» Given records:
+===+

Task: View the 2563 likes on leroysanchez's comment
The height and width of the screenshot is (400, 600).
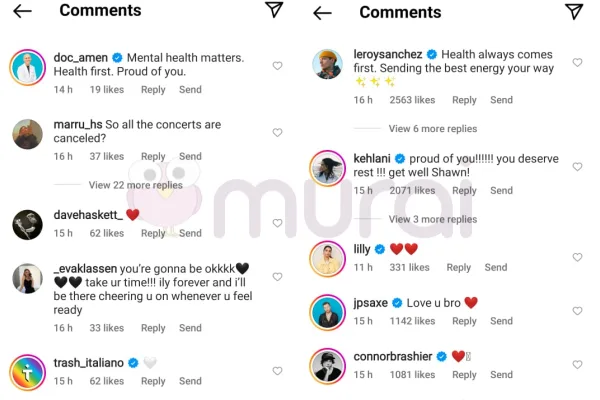Action: coord(412,100)
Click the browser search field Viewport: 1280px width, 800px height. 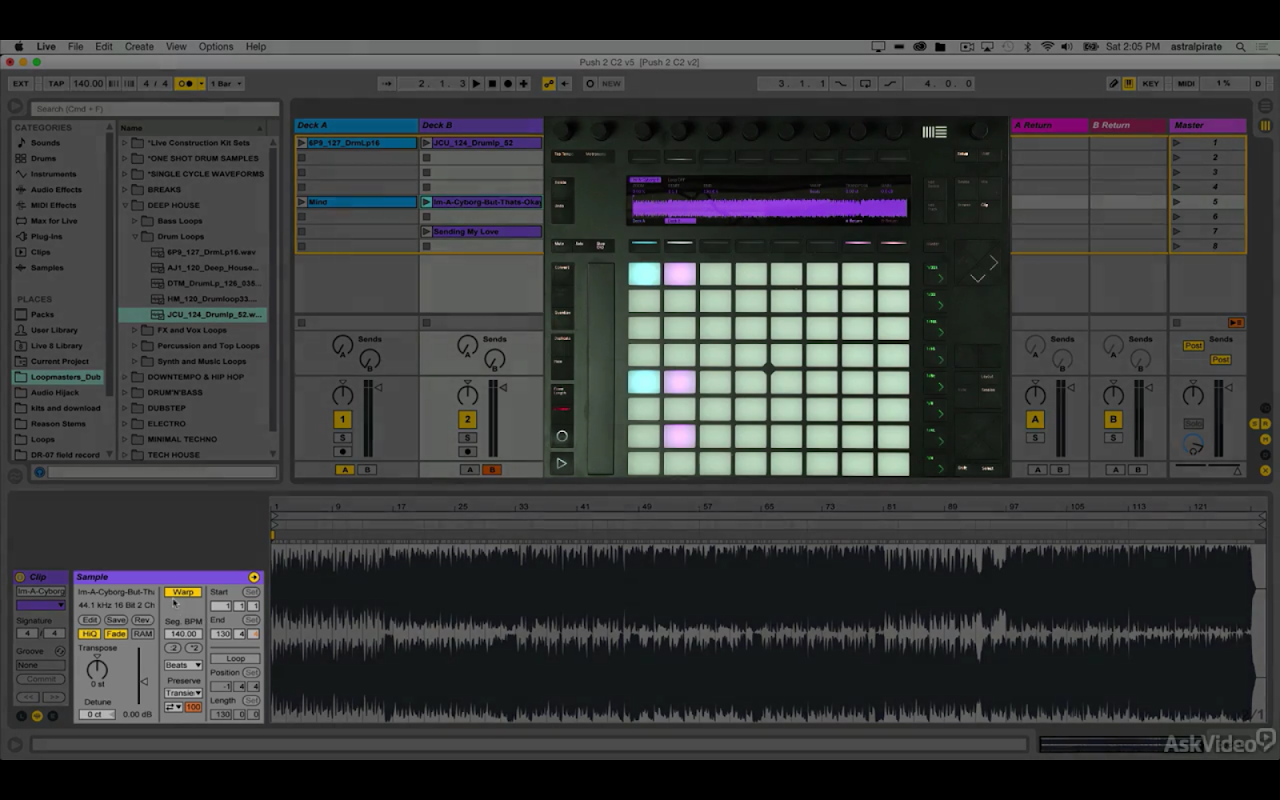(155, 109)
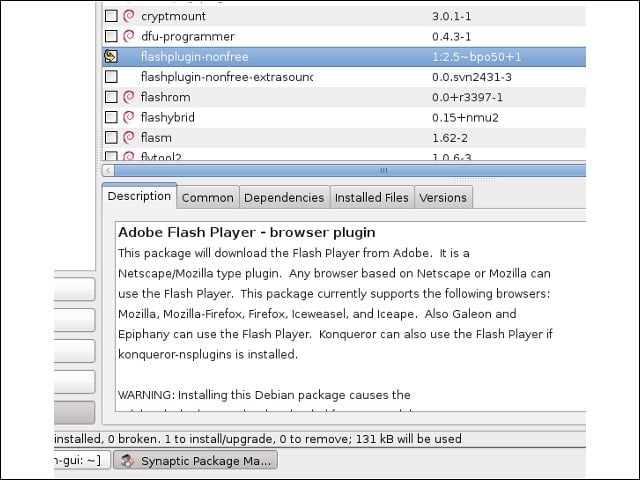Click the marked-for-install icon on flashplugin-nonfree

pos(111,56)
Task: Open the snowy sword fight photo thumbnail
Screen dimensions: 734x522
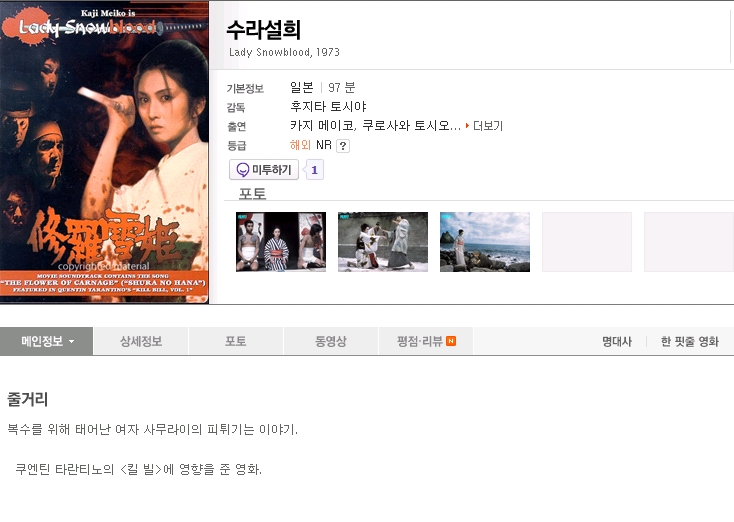Action: click(383, 242)
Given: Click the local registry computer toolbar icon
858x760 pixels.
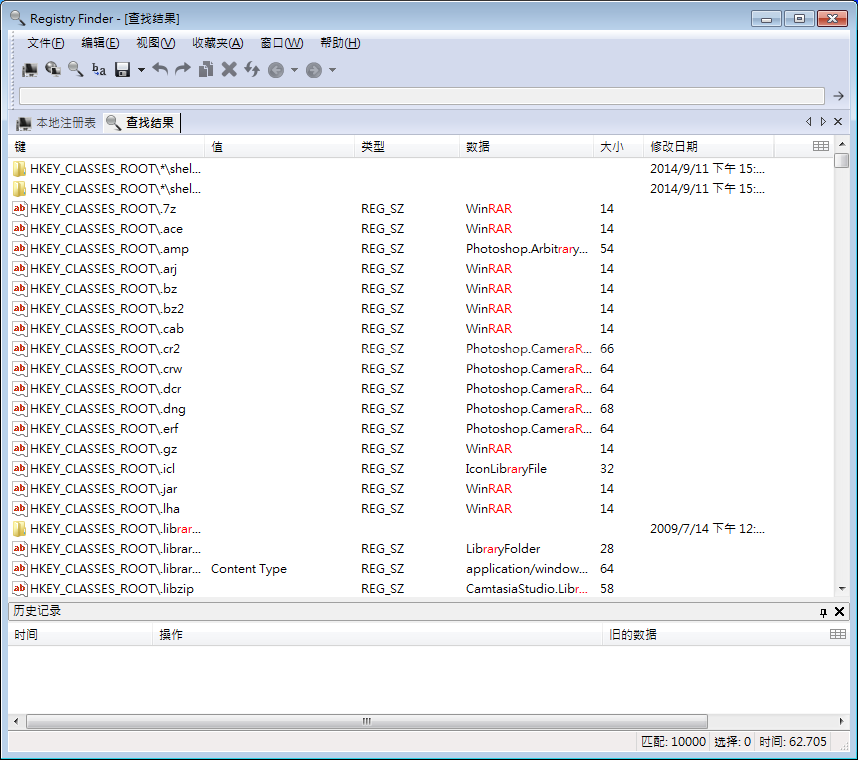Looking at the screenshot, I should (30, 69).
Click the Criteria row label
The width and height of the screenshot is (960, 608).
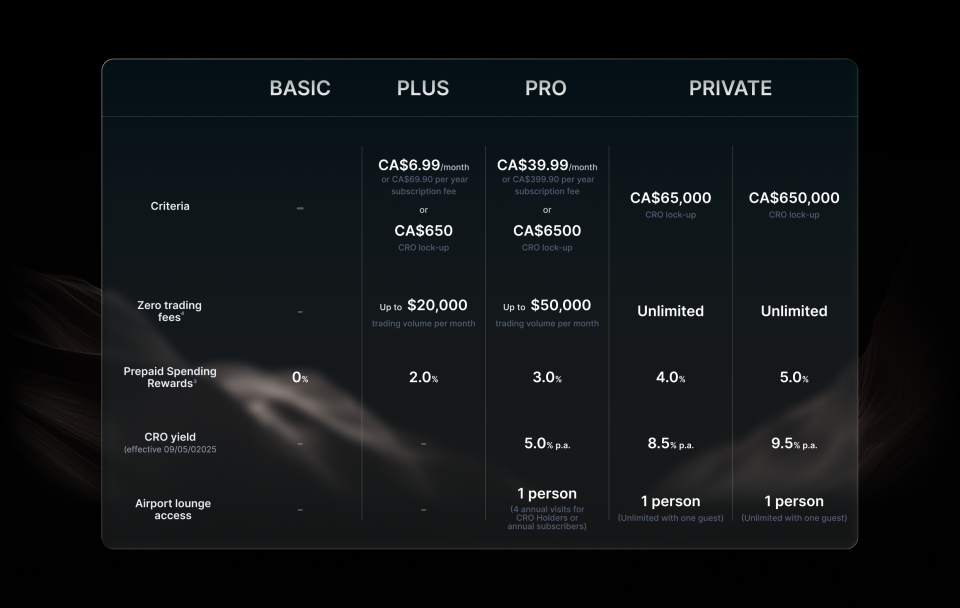click(x=170, y=206)
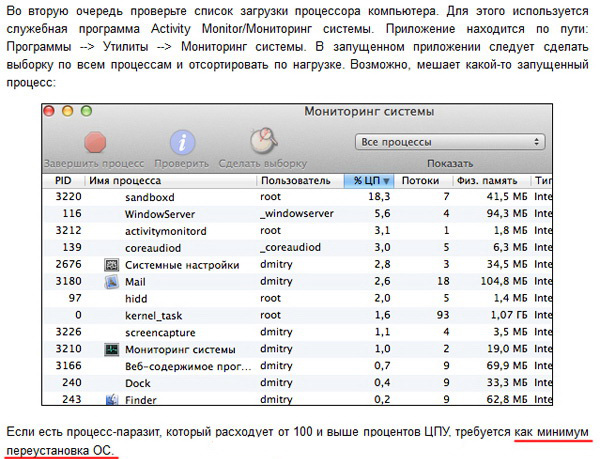The image size is (600, 459).
Task: Toggle sort order on % ЦП column
Action: [x=370, y=181]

+===+

» Work to complete: Using the listing above, copy exactly the lines from the one that contains "Task: Open the" through its last line, both included, but not the pictures.

» Solved problem:
Task: Open the snowy sword fight photo thumbnail
Screen dimensions: 734x522
Action: click(383, 242)
Given: Click the local registry computer toolbar icon
858x760 pixels.
Looking at the screenshot, I should (30, 69).
Click the Criteria row label
The width and height of the screenshot is (960, 608).
click(x=170, y=206)
The image size is (600, 459).
Task: Toggle sort order on % ЦП column
Action: [x=370, y=181]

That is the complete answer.